A Personalized Diet Study to Reduce Glycemic Exposure

NYU Langone Health

Status

Completed

Conditions

Pre-diabetes

Overweight and Obesity

Treatments

Behavioral: mHealth

Behavioral: Personalized mHealth

Study type

Interventional

Funder types

Other

Identifiers

NCT03336411

17-00741

Details and patient eligibility

About

The aim of this 2-phase, randomized clinical trial will be to examine the effects of two behavioral weight loss interventions on weight loss. This study will be conducted in 200 overweight or obese prediabetic individuals recruited from community-based settings.. Phase 1 will include 6-months of active intervention. Phase 2 will consist of 6-months of maintenance and observation. Measurements will occur at screening, baseline, 3, 6, and 12 months.

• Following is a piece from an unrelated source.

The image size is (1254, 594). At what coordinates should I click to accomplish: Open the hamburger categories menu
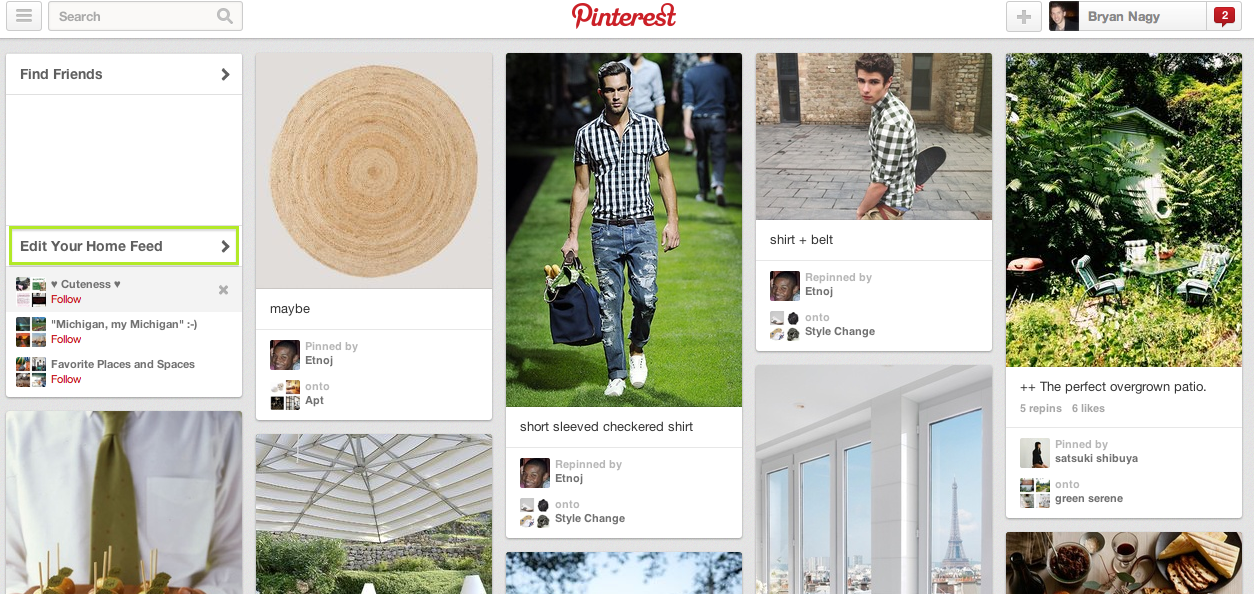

Participants will be randomized with equal allocation to 2 groups: (1) a standardized behavioral weight loss intervention with a one-size-fits-all regimen that includes counseling about restriction of calories and calories from fat, and physical activity, delivered using mHealth technology, or (2) all of the elements of mHealth, plus personalized dietary recommendations to minimize glycemic response to meals. Participants will be required to attend 6 separate visits over both phases of the study.

Enrollment

269 patients

Sex

All

Ages

18 to 80 years old

Volunteers

Accepts Healthy Volunteers

Inclusion criteria

Healthy overweight or obese prediabetic (HbA1c <8.0%)
BMI ≥27 kg/m2
Oral medications with metformin, sulfonylureas, DPP4 inhibitors
Posses smartphone or use study loaner smartphone

Exclusion criteria

unable or unwilling to provide informed consent
unable to participate meaningfully in an intervention that involves self-monitoring using software available in English (e.g., due to uncorrected sight impairment, illiterate, non-English-speaking, dementia)
unwilling to accept randomization assignment
women who pregnant, or plan to become pregnant in the next 13 months, or who become pregnant during the study
institutionalized (e.g., in a nursing home or personal care facility, or those who are incarcerated and have limited control over diet)
unwilling to delay bariatric surgery for the next 12 months
diagnosed with heart disease, kidney disease, or retinopathy, (to rule-out those with long-standing T2D)
chronically active inflammatory or neoplastic disease in the past 3 years
diagnosed with a chronic gastrointestinal disorder (e.g. inflammatory bowel disease or celiac disease)
diagnosed with active infection requiring antibiotics in the last 3 months or who develop an active infection requiring antibiotics during the study
taking medications containing acetaminophen and are unwilling or unable to discontinue its use during the study (acetaminophen affects the accuracy of the continuous glucose monitoring [CGM] device)
taking chronic immunosuppressive medications or used them in the 3 months prior to participation, or during the study
managing glycemia with insulin, GLP-I agonists (exenatide, liraglutide, lixisenatide, albiglutide, dulaglutide), insulin secretagogues (Glimepiride, Glipizide, Glyburide, Repaglinide, Nateglinide), or SGLT2 inhibitors (canagliflozin, dapagliflozin, empagliflozin, empagliflozin/metformin, dapagliflozin/metformin)
prescribed medications expected to result in weight loss such as Orlistat, Naltrexone, Bupropion, Lorcaserin, Phentermine, Topiramate, or Liraglutide, and who are unwilling to delay treatment with these medications for the next 12 months
+/- 5% weight change within last month at screening
a eGFR <60 mL/min/1.73m2
younger than 18 or older than 80 years old.